# Wolf disaster in Idaho



## hnt4food (Oct 28, 2009)

http://abcnews.go.com/US/wolf-disaster- ... d=13342429


----------



## GaryFish (Sep 7, 2007)

Interesting. This is going to be worth watching.

The other one worth watching is the law suit from the energy companies and the State of Alaska who are suing the US Fish & Wildlife Service over the polar bear critical habitat designation in Alaska. USFWS designated an area larger than the state of California, as critical habitat for Polar Bears, which really puts a major road block in any kind of energy development at all. It is a VERY big deal. 

What I'm seeing is a trend here, where USFWS has defined critical habitats much larger than needed and has pushed people, agencies, and states way past the line of reasonableness. They have thrown the crab into a pot of boiling water instead of the approach of heating it up slowly like they used to do. Now it is biting them big time. I had to laugh at how much the pro-wolf groups didn't want to compromise at all, until Congress decided they'd just re-write the ESA when it came to wolves. Then they put together a "settlement" in a week. Too bad their own law suit prevented the settlement from happening. If Congress takes a bite out of the ESA, the environmental groups lose their most powerful tool in blocking things they don't like. 

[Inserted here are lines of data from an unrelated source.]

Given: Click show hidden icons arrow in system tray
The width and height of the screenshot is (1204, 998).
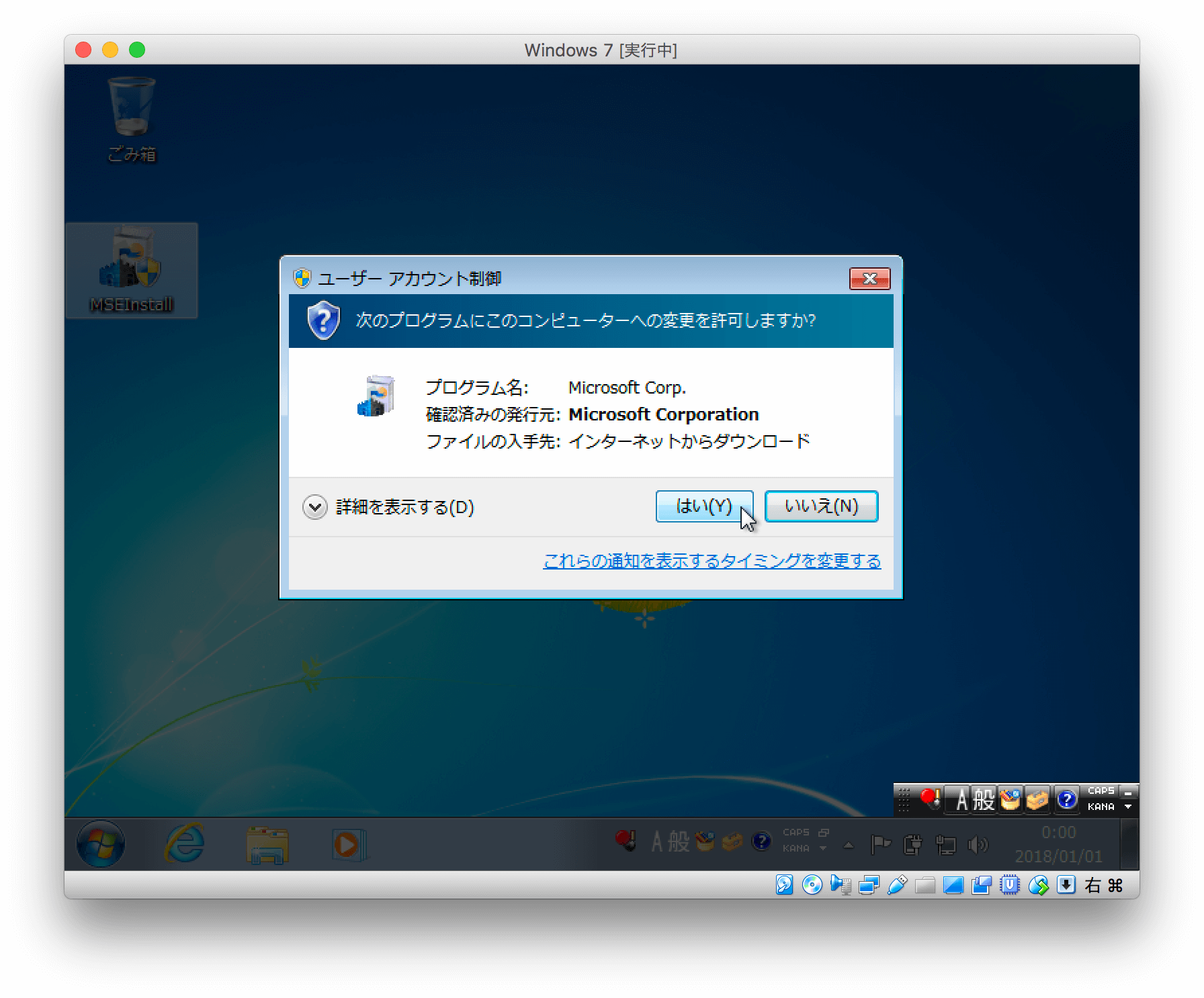Looking at the screenshot, I should 849,844.
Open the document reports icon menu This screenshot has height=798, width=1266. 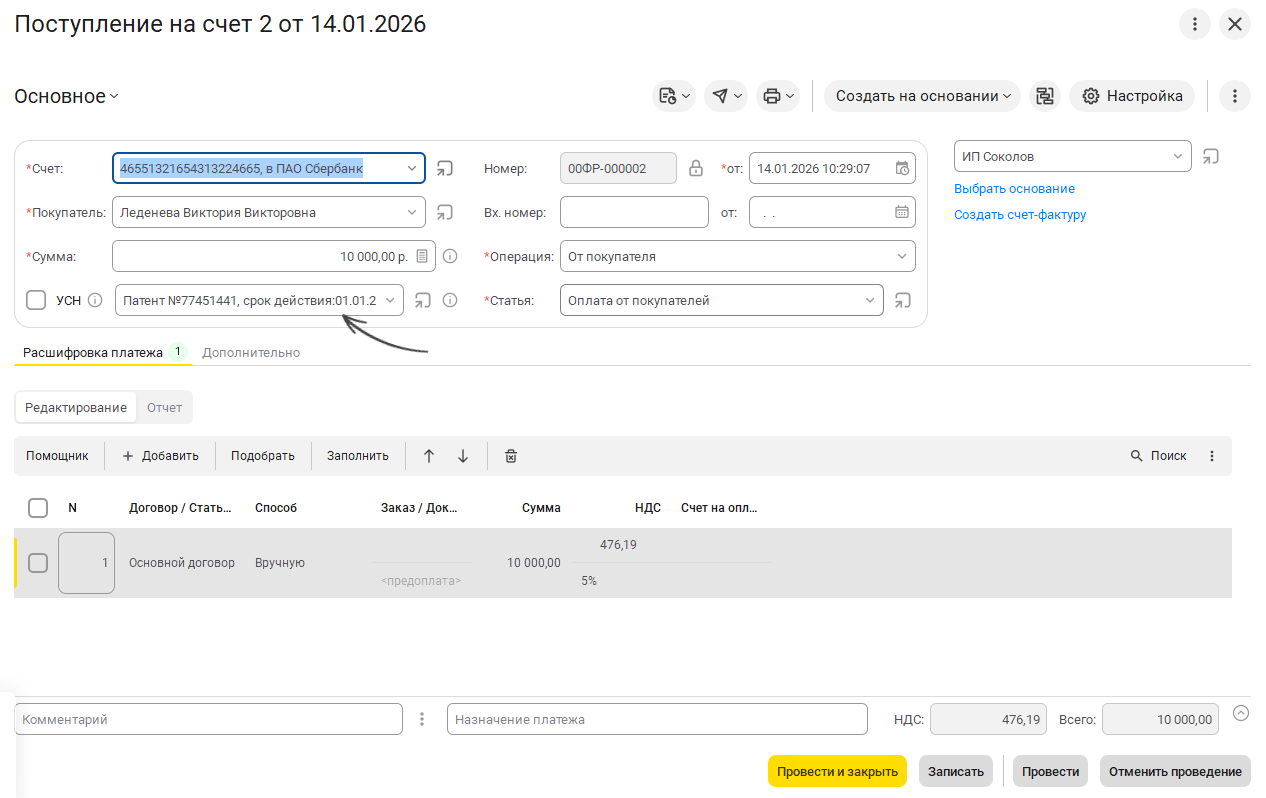click(668, 96)
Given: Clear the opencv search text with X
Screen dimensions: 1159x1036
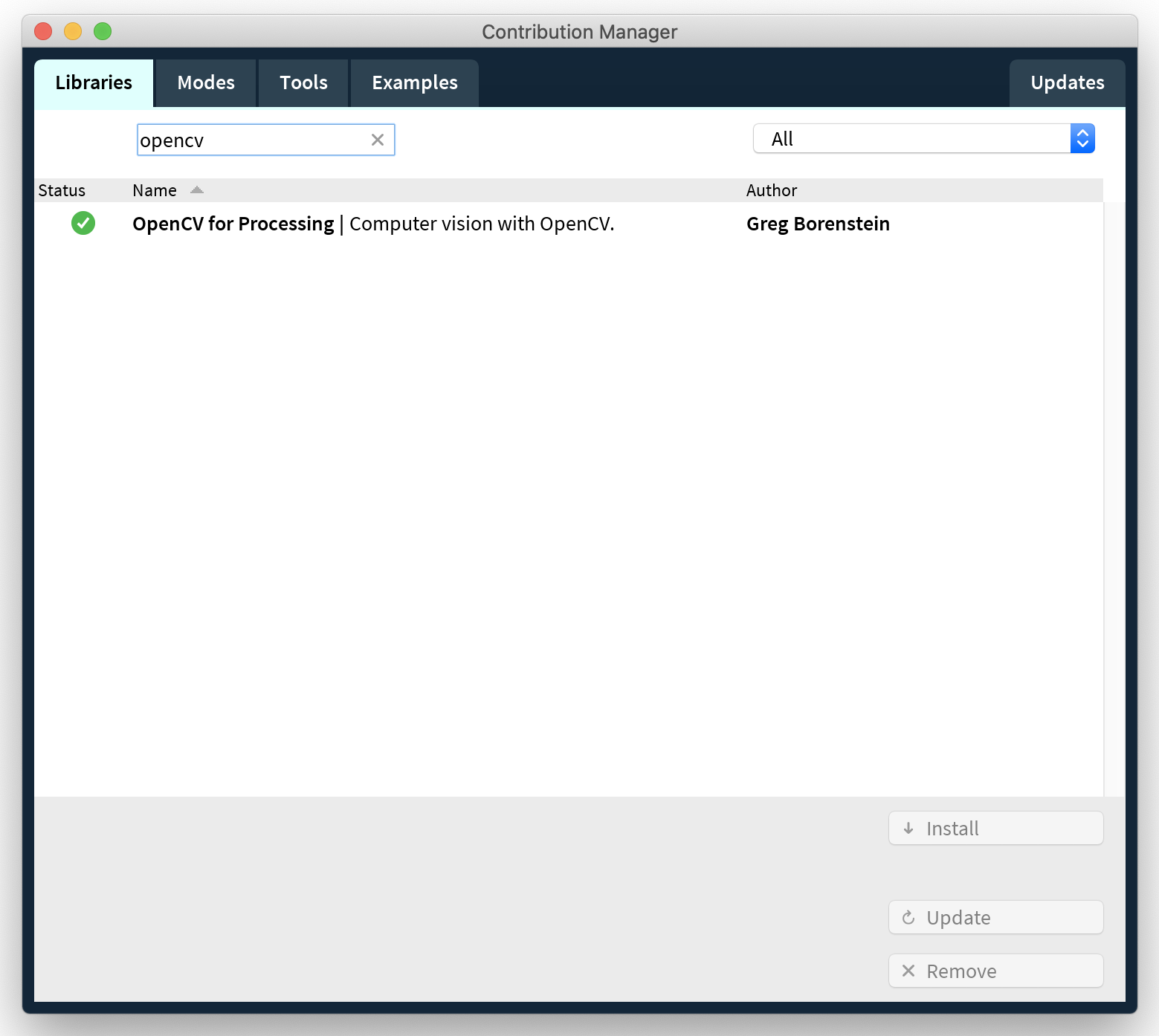Looking at the screenshot, I should point(378,140).
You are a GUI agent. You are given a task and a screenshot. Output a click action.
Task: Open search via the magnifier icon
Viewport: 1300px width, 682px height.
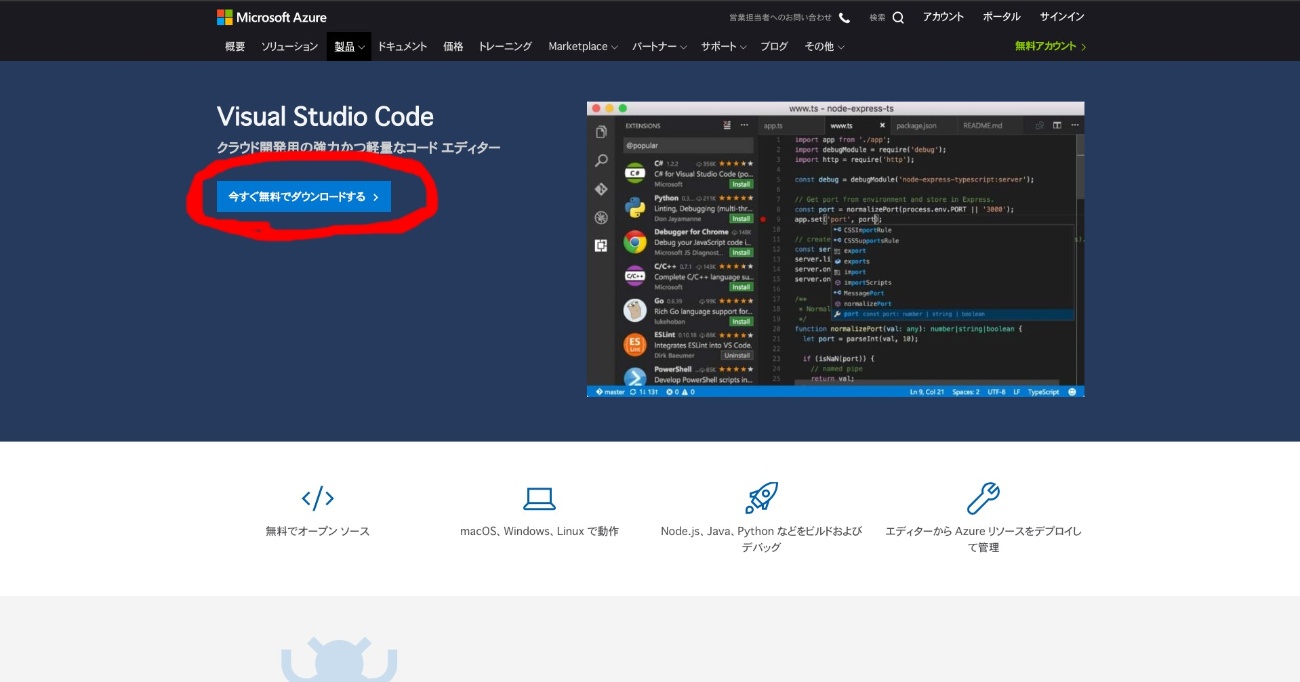coord(898,17)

This is going to be VERY interesting to see how these two situations "progress".


----------



## Huge29 (Sep 17, 2007)

I love the BS that these knuckleheads spew! She is worried about inbreeding if too many are killed...so, on that same thought she should have opposed the very introduction of wolves since only like 5 were introduced to do some major inbreeding. Dang, if we just would have known that upfront we could have avoided this whole joke!


----------



## Kingfisher (Jul 25, 2008)

awesome... the enviros are still spouting the nonsense of 'no attacks on humans by a healthy wolf' crap. keep the momentum, drive hard. this is now a political arena not some group of eggheads conducting an experiment.


----------



## utahgolf (Sep 8, 2007)

SSS!!!!! shoot, shovel and shut up!!! I'm almost to the point where I wouldn't even bother with the shovel part. hope these wolves don't gain a heavy foothold here in utah.


----------



## TopofUtahArcher (Sep 9, 2009)

They're already here... I've taken pics of them in the N. Slope of the Uintahs and on the Cache... they killed one in Malad this spring that'd killed at least 3 bucks on the border, again with pics... they're here.


----------



## FishNaked (Apr 15, 2009)

I read a local article this morning and the Governor doesn't need to sign the wolf disaster bill now because the budget bill with the wolf rider passed the house and senate and is on Obama's desk for his signature. Once he signs then wolves will be back into the states control...except for Wyo...and we'll be able to hunt them again this fall!


----------



## itchytriggerfinger (Sep 12, 2007)

Topofutah, 
I don't believe you have pictures. You'll have to prove it!


----------